Selexipag denied as not FDA-approved for this use by Humana?
Off-label use is widespread in medicine. If the literature and a recognised specialty-society guideline support the use, plans frequently approve on appeal — especially for cancer, cardiology, and rare disease.
US health-plan appeal rights
Cite: Most US health plans have appeal rights under either the ACA, ERISA, or Medicare/Medicaid rules
Most US health plans are required by federal law to give you both an internal appeal (where the insurer reconsiders) and an external review (where an independent reviewer decides). The exact timelines and processes depend on what kind of plan you have — marketplace / employer group, self-funded, Medicare Advantage, or Medicaid MCO — but in every case there's a window after the denial during which you have the right to fight it.
What Humana typically requires
Humana's specific coverage criteria for selexipag are defined in its own published medical/coverage policy and the FDA-approved prescribing label. A successful appeal documents that your medical records satisfy each criterion those sources list — confirmed diagnosis, any required prior treatments (with dates and outcomes), and clinical severity. If the exact criteria weren't included with your denial, request them in writing; your appeal then maps each requirement to the matching fact in your chart.
The Humana angle on Selexipag
## Why Humana May Issue a "Not FDA-Approved" Denial for Selexipag
Selexipag holds FDA approval for pulmonary arterial hypertension (PAH). A "not FDA-approved" denial in this context almost always reflects one of three administrative errors: (1) the claim was coded in a way that suggests an off-label use, (2) the diagnosis codes on the prior authorization did not align with the approved indication, or (3) the plan's system failed to recognize the approved indication. This type of denial is often correctable without a full formal appeal.

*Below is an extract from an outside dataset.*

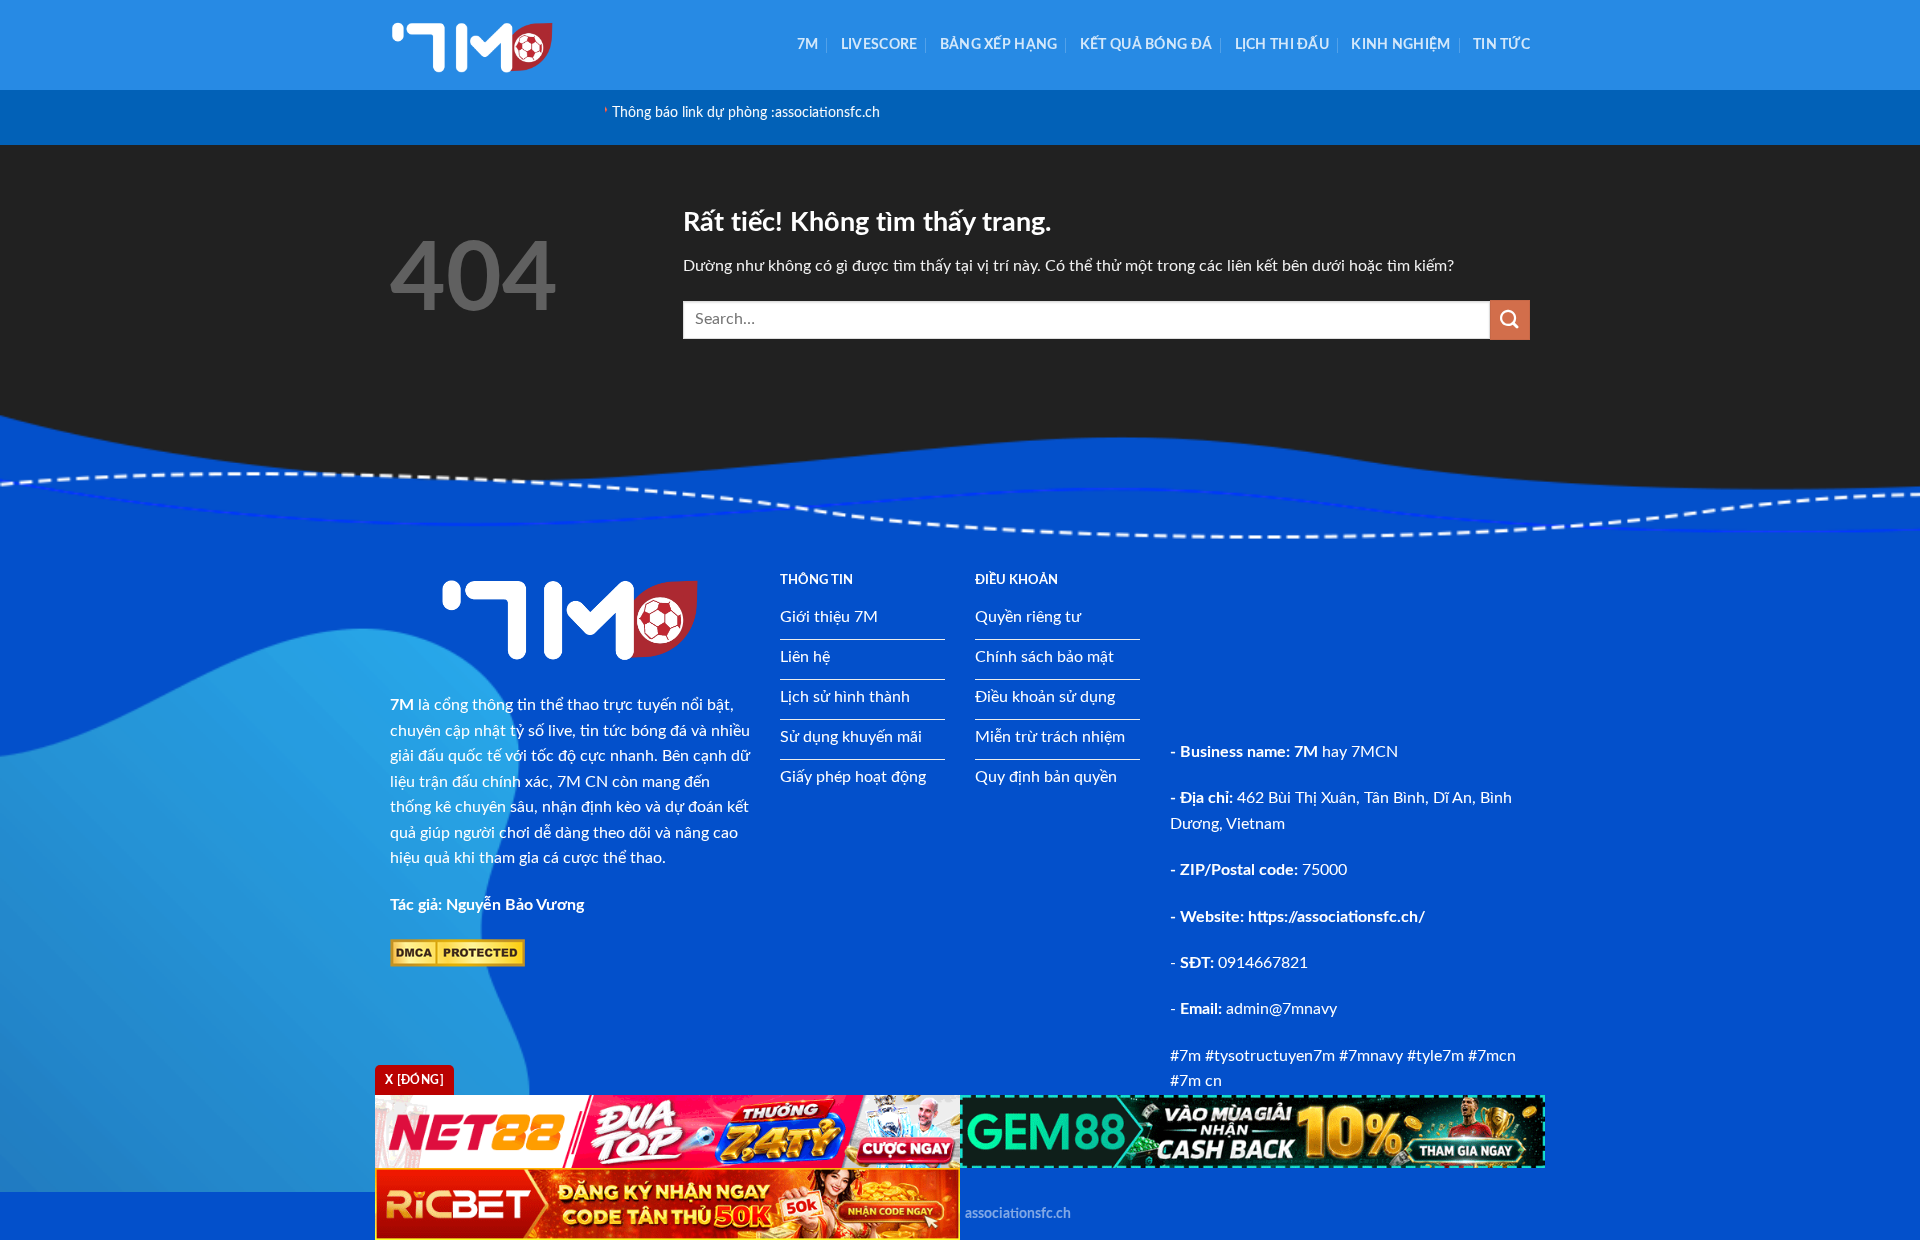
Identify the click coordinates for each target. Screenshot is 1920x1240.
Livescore (879, 44)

## Why This Denial Is Appealable — and Likely Reversible
Because selexipag does carry FDA approval for PAH, a denial asserting it is "not FDA-approved" for that indication is factually incorrect when the diagnosis is properly documented. This makes the denial particularly strong to challenge on internal appeal, and if escalated, on external review, where an independent reviewer will look at the FDA label directly.
## Your Federal Appeal Rights
- Internal appeal (first step): Submit a copy of the FDA-approved prescribing information and the applicable ICD-10 diagnosis code confirming PAH. Request that Humana reverse the denial as an administrative error.
- ACA §2719 / External Review: If the internal appeal fails, you have approximately four months from the denial to request independent external review. An external reviewer will apply the FDA label and is not bound by Humana's internal coverage policies.
- ERISA §503 (employer plans): You are entitled to the full claim file and written reasoning. Request the specific clinical evidence Humana relied upon to conclude the use was not FDA-approved.
- Expedited review: Available for urgent clinical situations.
## Appeal Timeline
1. Immediately contact Humana to confirm the specific basis for the denial — obtain this in writing. 2. File the internal appeal with the FDA labeling and correct diagnosis documentation attached. 3. If unresolved within the plan's stated internal review window, escalate to external review without delay.
## Documentation to Gather
- FDA prescribing information: Print the current FDA-approved label for selexipag confirming the PAH indication.
- Diagnosis documentation: Physician records and coding confirming the PAH diagnosis that triggers the approved indication.
- Prior authorization submission records: Confirm that the correct indication and diagnosis codes were submitted.
- Prescriber clarification letter: A short letter from the prescriber affirming that selexipag is being used for its FDA-approved indication in this patient.
## Criteria-Mapping Structure
In your appeal letter, present a two-column table: in the first column, quote the relevant portion of the FDA label describing the approved indication; in the second column, document the specific chart evidence confirming the patient's diagnosis falls within that indication. This makes the mismatch between Humana's denial rationale and the actual FDA approval status immediately apparent to any reviewer.
Next steps
- Find the date on the denial letter — your appeal window starts there.
- Read your plan's Summary of Benefits and Coverage (SBC) for the specific deadlines.
- Request the insurer's claim file in writing — they must provide it.
- Submit your appeal in writing with new clinical evidence and a physician statement.